Signaigo, born in Italy in 1835, moved to Tennessee and founded a newspaper. He later wrote an operetta about the Civil War, The Vivandiere. In "The Battle of Belmont," one of several war poems he wrote, Signaigo names several soldiers individually, including some who died:

Let us think of those who fell there, fighting foremost with the foe,
And who nobly struck for Freedom, dealing Tyranny a blow:
Like the ocean beating wildly 'gainst a prow of adamant,
Or the storm that keeps on bursting, but cannot destroy the plant...

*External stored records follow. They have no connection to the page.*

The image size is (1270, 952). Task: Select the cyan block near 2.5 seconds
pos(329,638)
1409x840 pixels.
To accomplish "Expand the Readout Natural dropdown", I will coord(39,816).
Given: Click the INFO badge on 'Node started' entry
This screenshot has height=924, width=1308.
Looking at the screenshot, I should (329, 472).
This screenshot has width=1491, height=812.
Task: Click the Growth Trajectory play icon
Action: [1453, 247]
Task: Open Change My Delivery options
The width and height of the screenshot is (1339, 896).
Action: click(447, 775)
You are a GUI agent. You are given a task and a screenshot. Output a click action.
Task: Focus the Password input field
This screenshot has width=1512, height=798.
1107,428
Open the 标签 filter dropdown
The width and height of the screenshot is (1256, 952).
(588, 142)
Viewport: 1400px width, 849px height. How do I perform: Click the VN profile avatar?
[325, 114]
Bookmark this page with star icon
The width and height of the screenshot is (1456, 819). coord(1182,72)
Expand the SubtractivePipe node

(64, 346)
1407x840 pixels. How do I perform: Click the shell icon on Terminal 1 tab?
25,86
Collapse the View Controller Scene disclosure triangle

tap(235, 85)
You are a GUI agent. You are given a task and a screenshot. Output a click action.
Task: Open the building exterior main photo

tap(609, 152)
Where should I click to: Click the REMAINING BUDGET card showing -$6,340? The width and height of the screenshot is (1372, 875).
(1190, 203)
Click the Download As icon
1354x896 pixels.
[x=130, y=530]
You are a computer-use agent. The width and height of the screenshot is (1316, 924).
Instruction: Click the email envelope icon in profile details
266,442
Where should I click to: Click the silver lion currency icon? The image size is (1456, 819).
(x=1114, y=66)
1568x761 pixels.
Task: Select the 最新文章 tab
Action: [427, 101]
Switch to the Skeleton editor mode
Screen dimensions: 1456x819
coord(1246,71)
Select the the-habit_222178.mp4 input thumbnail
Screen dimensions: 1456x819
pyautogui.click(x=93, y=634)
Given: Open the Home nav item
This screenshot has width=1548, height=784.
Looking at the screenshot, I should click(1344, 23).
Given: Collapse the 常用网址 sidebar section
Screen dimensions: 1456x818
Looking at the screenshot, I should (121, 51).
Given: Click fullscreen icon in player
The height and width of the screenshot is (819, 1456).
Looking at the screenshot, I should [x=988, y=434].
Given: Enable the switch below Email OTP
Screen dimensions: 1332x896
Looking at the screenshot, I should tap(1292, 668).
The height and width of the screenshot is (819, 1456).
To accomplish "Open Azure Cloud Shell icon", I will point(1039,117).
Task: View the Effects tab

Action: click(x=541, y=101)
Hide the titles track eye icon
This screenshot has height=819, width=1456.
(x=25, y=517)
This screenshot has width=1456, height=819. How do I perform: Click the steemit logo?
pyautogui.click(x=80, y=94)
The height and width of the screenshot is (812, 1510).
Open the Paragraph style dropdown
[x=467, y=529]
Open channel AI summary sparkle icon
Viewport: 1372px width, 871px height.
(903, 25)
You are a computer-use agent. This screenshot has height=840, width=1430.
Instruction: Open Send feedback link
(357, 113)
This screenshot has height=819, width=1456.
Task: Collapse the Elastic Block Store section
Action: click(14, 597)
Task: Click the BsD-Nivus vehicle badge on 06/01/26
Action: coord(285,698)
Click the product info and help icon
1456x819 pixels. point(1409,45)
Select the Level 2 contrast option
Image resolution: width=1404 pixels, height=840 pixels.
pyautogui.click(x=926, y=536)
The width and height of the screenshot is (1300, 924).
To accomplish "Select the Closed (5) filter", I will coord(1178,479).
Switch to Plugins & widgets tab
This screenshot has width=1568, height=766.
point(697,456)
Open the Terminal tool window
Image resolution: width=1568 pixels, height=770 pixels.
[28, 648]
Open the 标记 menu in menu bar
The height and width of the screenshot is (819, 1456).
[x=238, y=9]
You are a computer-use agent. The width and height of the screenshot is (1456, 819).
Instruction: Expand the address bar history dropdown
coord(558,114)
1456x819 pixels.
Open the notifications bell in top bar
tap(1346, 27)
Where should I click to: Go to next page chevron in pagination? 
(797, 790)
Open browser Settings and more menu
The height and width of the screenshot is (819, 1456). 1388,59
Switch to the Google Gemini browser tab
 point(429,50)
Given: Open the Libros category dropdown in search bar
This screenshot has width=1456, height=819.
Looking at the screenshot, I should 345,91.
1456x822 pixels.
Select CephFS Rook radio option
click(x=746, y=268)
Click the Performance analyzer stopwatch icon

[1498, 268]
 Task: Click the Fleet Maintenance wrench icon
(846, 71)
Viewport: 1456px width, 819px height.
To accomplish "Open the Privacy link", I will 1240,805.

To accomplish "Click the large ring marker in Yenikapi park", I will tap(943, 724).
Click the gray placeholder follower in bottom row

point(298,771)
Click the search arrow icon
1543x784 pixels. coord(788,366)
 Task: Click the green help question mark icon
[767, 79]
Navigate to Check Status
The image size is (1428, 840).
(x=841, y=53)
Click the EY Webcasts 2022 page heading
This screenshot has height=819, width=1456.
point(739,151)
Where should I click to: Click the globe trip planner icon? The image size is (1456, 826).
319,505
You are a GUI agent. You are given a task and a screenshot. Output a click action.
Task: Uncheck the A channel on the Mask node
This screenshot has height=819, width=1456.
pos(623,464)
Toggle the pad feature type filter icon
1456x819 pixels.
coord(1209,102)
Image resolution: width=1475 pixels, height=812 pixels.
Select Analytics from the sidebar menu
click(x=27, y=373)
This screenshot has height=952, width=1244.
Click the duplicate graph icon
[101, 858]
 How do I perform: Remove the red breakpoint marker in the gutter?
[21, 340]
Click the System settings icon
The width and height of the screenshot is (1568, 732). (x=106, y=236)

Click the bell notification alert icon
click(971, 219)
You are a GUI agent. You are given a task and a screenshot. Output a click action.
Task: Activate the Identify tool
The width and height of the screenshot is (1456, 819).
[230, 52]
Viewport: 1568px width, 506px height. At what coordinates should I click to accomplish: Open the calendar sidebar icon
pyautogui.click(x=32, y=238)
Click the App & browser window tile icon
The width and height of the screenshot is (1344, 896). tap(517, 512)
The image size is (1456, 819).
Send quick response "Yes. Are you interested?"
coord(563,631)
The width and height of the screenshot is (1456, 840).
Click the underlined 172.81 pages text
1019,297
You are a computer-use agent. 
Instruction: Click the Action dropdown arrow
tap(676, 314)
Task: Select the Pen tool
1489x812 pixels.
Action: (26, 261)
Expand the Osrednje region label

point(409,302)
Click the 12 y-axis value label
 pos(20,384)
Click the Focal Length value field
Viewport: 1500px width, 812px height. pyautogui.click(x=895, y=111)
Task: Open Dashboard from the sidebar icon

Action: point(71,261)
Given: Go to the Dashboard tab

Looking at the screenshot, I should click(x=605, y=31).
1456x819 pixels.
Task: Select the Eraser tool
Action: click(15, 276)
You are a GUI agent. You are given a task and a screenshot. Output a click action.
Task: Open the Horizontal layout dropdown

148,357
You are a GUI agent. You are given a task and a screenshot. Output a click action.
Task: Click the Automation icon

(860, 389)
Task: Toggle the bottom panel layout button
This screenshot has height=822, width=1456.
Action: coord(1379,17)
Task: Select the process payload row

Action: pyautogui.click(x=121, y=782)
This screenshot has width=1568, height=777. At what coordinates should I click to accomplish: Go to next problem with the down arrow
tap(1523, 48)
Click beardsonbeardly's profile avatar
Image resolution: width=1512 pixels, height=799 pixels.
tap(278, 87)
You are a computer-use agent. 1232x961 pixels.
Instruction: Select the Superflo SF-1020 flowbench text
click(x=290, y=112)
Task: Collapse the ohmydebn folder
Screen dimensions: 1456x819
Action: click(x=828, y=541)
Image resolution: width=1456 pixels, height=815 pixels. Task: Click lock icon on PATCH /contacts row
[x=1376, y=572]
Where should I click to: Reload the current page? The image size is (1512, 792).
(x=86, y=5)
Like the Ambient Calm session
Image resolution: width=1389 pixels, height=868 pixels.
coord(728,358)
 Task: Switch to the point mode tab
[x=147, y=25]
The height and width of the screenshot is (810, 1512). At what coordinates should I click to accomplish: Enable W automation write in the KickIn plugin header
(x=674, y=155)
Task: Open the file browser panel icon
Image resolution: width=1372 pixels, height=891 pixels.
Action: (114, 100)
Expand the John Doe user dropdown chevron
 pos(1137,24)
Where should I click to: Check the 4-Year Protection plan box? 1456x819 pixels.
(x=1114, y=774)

The battle resulted in the retreat of the Union Army, including then Brigadier General Ulysses S. Grant. Signaigo says that their cowardice was so embarrassing, "their great grandchildren's children will be shamed to name that day." More importantly, the bravery shown by Confederates should be considered a warning to the Union and, further, should be considered proof that the Confederacy proceeds with divine blessing:

Let the horrors of this day to the foe a warning be,
That the Lord is with the South, that His arm is with the free;
That her soil is pure and spotless, as her clear and sunny sky.
And that he who dare pollute it on her soil shall basely die;
For His fiat hath gone forth, e'en among the Hessian horde,
That the South has got His blessing, for the South is of the Lord.

Then glory to our Southern cause, and praises give to God,
That He hath met the Southron's foe and scourged him with His rod;
That He hath been upon our side, with all His strength and might,
And battled for the Southern cause in every bloody fight;
Let us, in meek humility, to all the world proclaim,
We bless and glorify the Lord, and battle in His name.